Further Test Using Sigma 60-600 with 2x Converter

I wanted to check out the main uses I might put the 2x Converter to in the situations I might encounter when using the EOS R and I find I need the extra throw. Could I benefit when using my 70-200 f/2.8 for example. Well, I answered that positively by handholding that lens and photographing butterflies on my Buddliea in the garden. It was challenging certainly, and I had to make a decision beforehand as to the distance from my subject if I was to use the autofocus and, butterflies tend to be pretty nippy and do not hang about for tardy photographers! The result was favourable, so next was using the 60-600mm and on a tripod; the subject this time was to be windsurfers on the nearby Brogborough Lake. I tried to capture a successful gybe whilst staying aloft, which was just about there on occasion.
On the first occasion I had been lucky to find one windsurfer on a hydrofoil board, and though my visit was brief that proved a success, so I paid a second visit with more than just a lone sailor, so that just left the planned trip to a different lake to attempt to get more shots of the resident woodpecker. Today was this second windsurfing lake, and I had three sailors on this occasion, and managed some images with two aloft in the same frame, which had been my aim.

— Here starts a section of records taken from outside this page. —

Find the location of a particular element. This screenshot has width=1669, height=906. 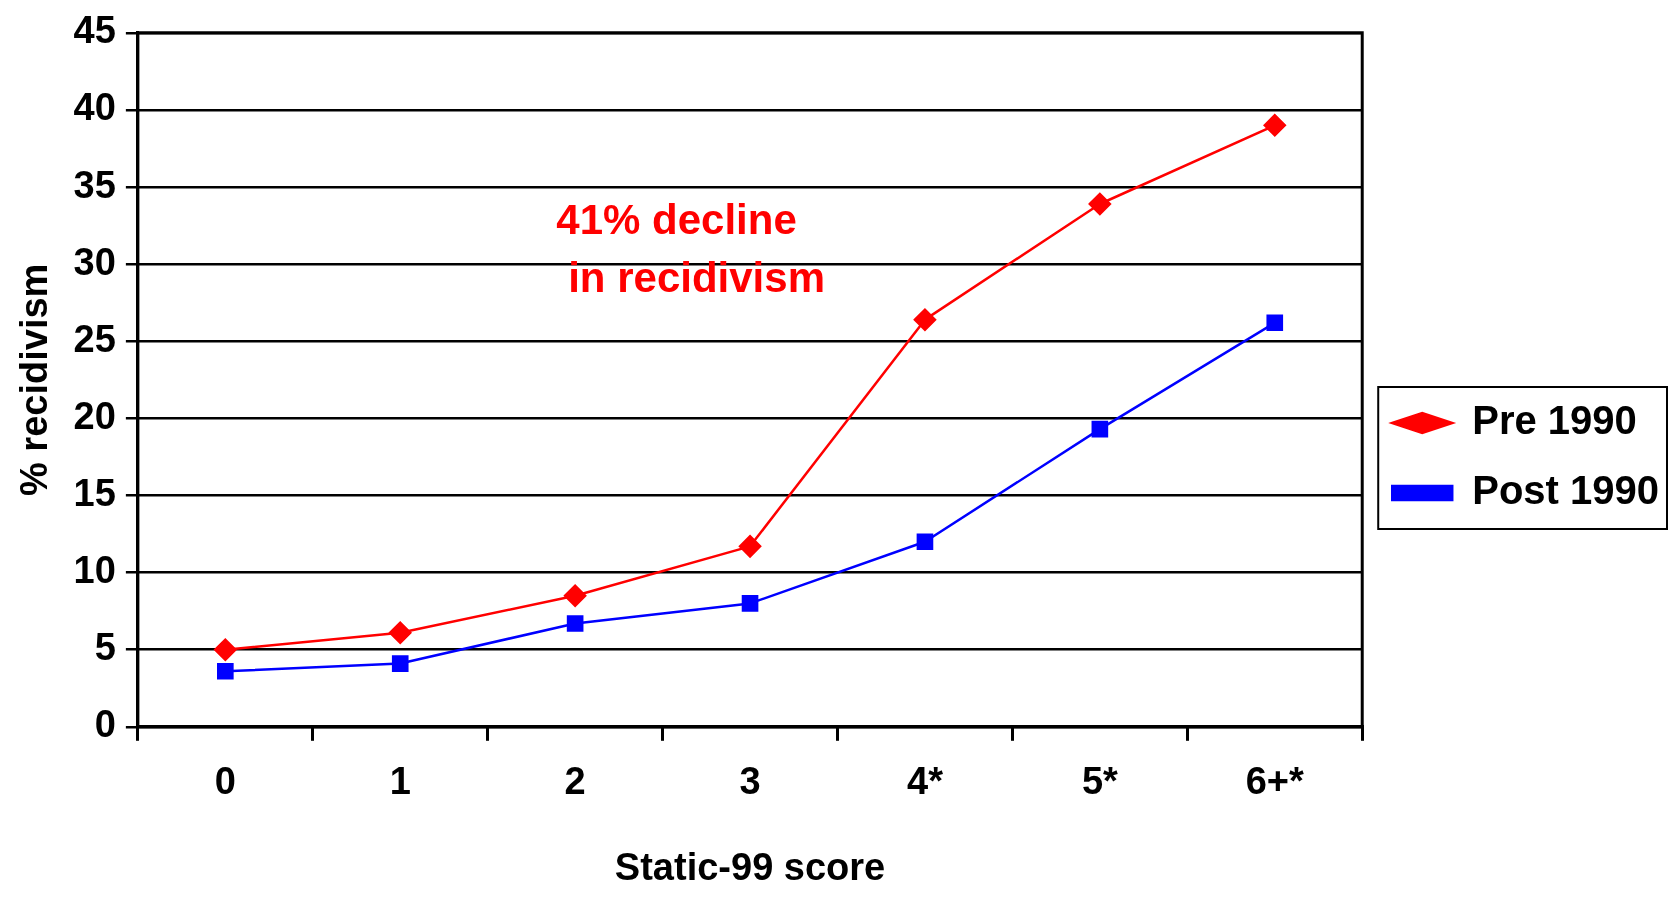

y-tick-label: 5 is located at coordinates (105, 648).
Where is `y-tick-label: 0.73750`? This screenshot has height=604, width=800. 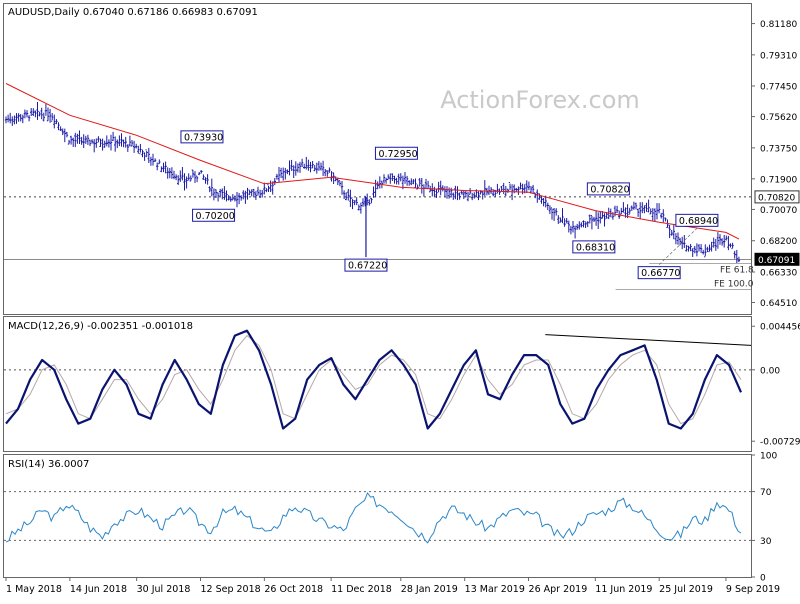
y-tick-label: 0.73750 is located at coordinates (778, 149).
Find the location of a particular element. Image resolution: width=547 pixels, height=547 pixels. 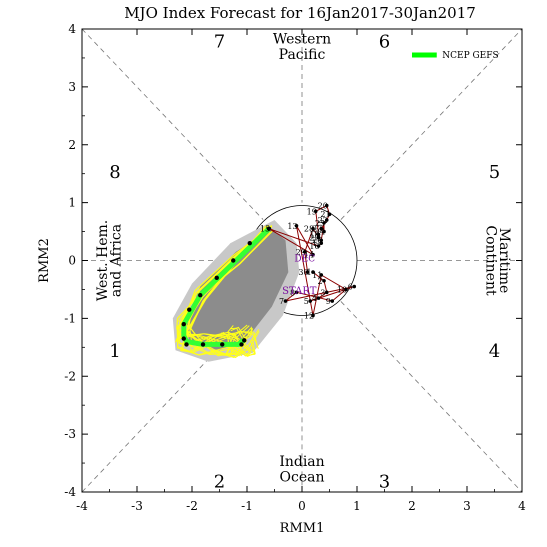

phase-label: 8 is located at coordinates (114, 172).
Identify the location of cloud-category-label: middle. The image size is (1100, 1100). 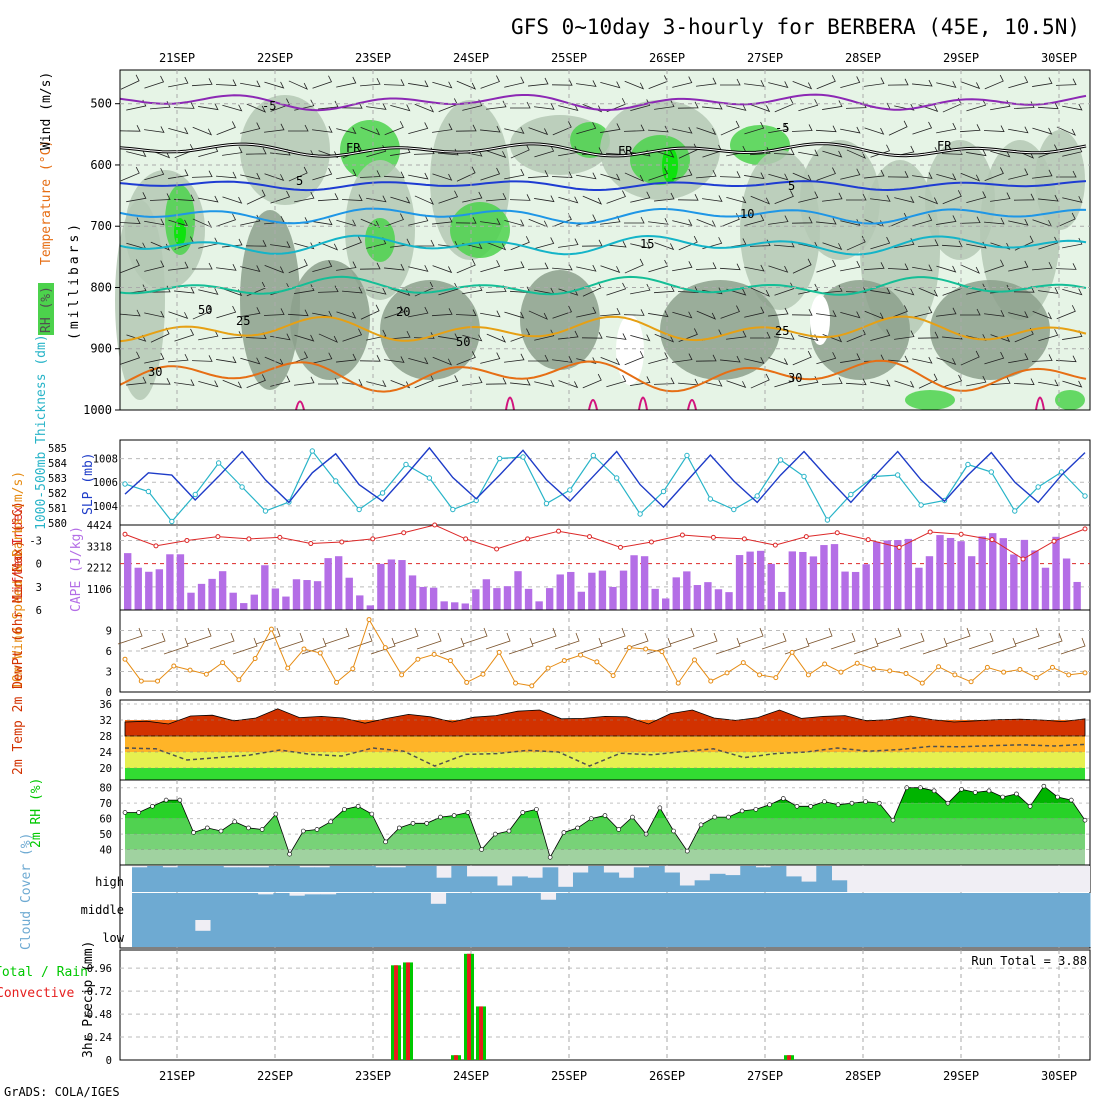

One problem currently, certainly in my experience with the full-frame EOS R, is when panning, as the longer the sequence of images the harder it is to keep the subject where you want it in the frame, due to the lag, which increases over time. To maintain the subject in frame, I opted for taking my finger off the shutter after a short burst and the returning it and giving another burst. My reasoning being that I also use my dSLR 7D MkII and I find my panning with that camera is now second nature, and if I tried to second-guess how to pan using the Mirrorless and succeeded to master that, it would make returning to the 7D difficult to adjust, whereas a temporary lift and return to keep an updated image on screen would simply be a  new separate skill to acquire. I could be completely wrong here, but it seems to work well in practice. When Canon employ a separate processor for Saving and for Viewing, perhaps this issue will disappear!
This reminds me of another snippet, the view within the eyepiece is a movie, it is possible to design the image capture such that upon pressing the shutter the start point of the recording is not taken at time zero, but time minus a set period of time; put another way to record capture from the stream from the sensor from a point in time before you pressed the shutter! Apparently I am informed that there is a higher tax on movie cameras than still cameras, and were this feature adopted, it would prove to make still cameras prohibitively expensive. Taxmen!! This reminds me of when my father told me that the Taxman just sat on his backside and earned a fortune, to which I apparently replied perhaps I should become a Taxman — he looked very worried, and said: “Oh no! What have I done? Son, just forget I said that!”
My Maths skills would have precluded my ever achieving that ambition, which fortunately I never did give it serious consideration.